If you think it is acceptable to only tax a specific group for a specific reason, or if a court should rule it constitutional, where do you think this practice will stop? Once the door is opened for the taking of property rights without just compensation and that taking cannot be contested, minority interest will get hit hard. At the MRNRD meeting some directors felt it was better to sacrifice the minority water users, which are the quick response and surface water irrigators, for a greater economic benefit of the majority of the irrigators of the district. It would not matter how long a ground water or surface water appropriation had been there. Even though there are all kinds of different classes of property and all have been assessed varying taxes, it would make no difference; all may lose their rights without just compensation. A simple example of what could then be forthcoming is farmers could be taxed for construction and maintaining some or all rural roads. If this is allowed to happen, Katy, bar the door! Certain roads would be closed because it is economically better for the general population to not maintain them. Small businesses could be closed, so the businesses with better locations or more political pull could prosper. This rational gives no credence to the length of time of ownership of a home, business, dryland farm ground, pasture, or irrigated land. Shutting off an individual's ground water pumping or taking their surface water appropriation not only destroys the amount of investment placed in/on the property, but leaves the costs, decreases the value of the land and takes away 2/3 of the income.

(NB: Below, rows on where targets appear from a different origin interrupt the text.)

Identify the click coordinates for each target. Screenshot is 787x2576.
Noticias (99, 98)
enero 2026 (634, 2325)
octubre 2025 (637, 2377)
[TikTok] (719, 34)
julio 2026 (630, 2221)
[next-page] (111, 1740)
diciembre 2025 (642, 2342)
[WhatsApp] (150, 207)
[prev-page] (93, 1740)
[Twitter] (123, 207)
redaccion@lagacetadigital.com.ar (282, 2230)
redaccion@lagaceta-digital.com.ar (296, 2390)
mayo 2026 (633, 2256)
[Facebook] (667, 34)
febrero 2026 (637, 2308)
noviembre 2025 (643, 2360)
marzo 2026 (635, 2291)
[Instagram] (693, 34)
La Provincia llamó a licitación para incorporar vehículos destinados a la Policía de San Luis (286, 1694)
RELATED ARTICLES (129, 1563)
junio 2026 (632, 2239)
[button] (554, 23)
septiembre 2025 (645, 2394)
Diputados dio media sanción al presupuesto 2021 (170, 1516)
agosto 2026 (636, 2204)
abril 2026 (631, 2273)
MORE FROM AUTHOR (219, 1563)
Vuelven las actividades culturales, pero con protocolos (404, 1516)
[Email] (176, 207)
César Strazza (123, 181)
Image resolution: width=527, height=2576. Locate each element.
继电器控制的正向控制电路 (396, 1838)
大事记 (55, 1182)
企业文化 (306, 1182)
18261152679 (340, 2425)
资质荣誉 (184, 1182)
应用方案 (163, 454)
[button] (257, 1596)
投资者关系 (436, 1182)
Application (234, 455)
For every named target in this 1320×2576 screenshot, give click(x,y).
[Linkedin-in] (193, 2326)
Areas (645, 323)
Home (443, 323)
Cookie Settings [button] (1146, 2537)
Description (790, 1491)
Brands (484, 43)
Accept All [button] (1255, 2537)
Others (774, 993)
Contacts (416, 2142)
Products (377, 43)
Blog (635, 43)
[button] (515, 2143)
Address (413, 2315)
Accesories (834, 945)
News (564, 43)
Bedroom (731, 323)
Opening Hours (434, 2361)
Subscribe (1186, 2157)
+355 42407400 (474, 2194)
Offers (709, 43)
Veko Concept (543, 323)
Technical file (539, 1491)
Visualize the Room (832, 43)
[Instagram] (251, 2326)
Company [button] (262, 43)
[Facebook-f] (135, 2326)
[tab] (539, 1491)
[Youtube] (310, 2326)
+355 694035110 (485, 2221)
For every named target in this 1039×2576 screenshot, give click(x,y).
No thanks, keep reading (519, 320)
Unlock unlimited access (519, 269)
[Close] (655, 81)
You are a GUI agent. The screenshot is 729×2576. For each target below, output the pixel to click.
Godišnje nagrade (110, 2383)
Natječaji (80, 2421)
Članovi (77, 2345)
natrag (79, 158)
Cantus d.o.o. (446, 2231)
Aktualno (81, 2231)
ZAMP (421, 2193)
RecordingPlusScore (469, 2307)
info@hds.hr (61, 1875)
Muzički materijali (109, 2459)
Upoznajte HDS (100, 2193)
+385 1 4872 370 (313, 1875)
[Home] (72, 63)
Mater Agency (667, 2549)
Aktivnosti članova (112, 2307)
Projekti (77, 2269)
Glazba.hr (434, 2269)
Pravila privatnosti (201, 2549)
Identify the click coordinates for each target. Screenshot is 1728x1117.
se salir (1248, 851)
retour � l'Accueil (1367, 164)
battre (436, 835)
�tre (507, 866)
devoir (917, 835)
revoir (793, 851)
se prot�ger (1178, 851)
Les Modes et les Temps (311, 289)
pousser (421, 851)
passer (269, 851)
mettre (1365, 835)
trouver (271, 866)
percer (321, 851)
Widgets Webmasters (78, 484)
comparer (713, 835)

With the plan being mandated by the state, it makes no difference that the surface water irrigator has an 1890 water appropriation or an irrigator has a well that was drilled in 1935, they can be shut off with no just compensation. But with the plan from the state, an irrigator who drilled a well after 2000 or the NRD who adopted a management plan after LB 108 and added wells are able to continue to irrigate.

The seriousness of the problem can be summarized by the following. Although not precise, these numbers were given to me by Roger Patterson. Kansas gets 40% of the virgin water supply of the basin and has 400,000 ground water irrigated acres and is barely in compliance. Nebraska gets 49% of the virgin water supply and has 1,350,000 ground water irrigated acres in the basin. He also said each additional 24,000 ground water irrigated acres takes away an inch of allotment in the MRNRD.

As stated earlier, the problem has been caused by prior legislation and the legislature needs to correct it. Not only do the current proposals appear to be unconstitutional, these proposals will not remedy the problem but will only add to our problems.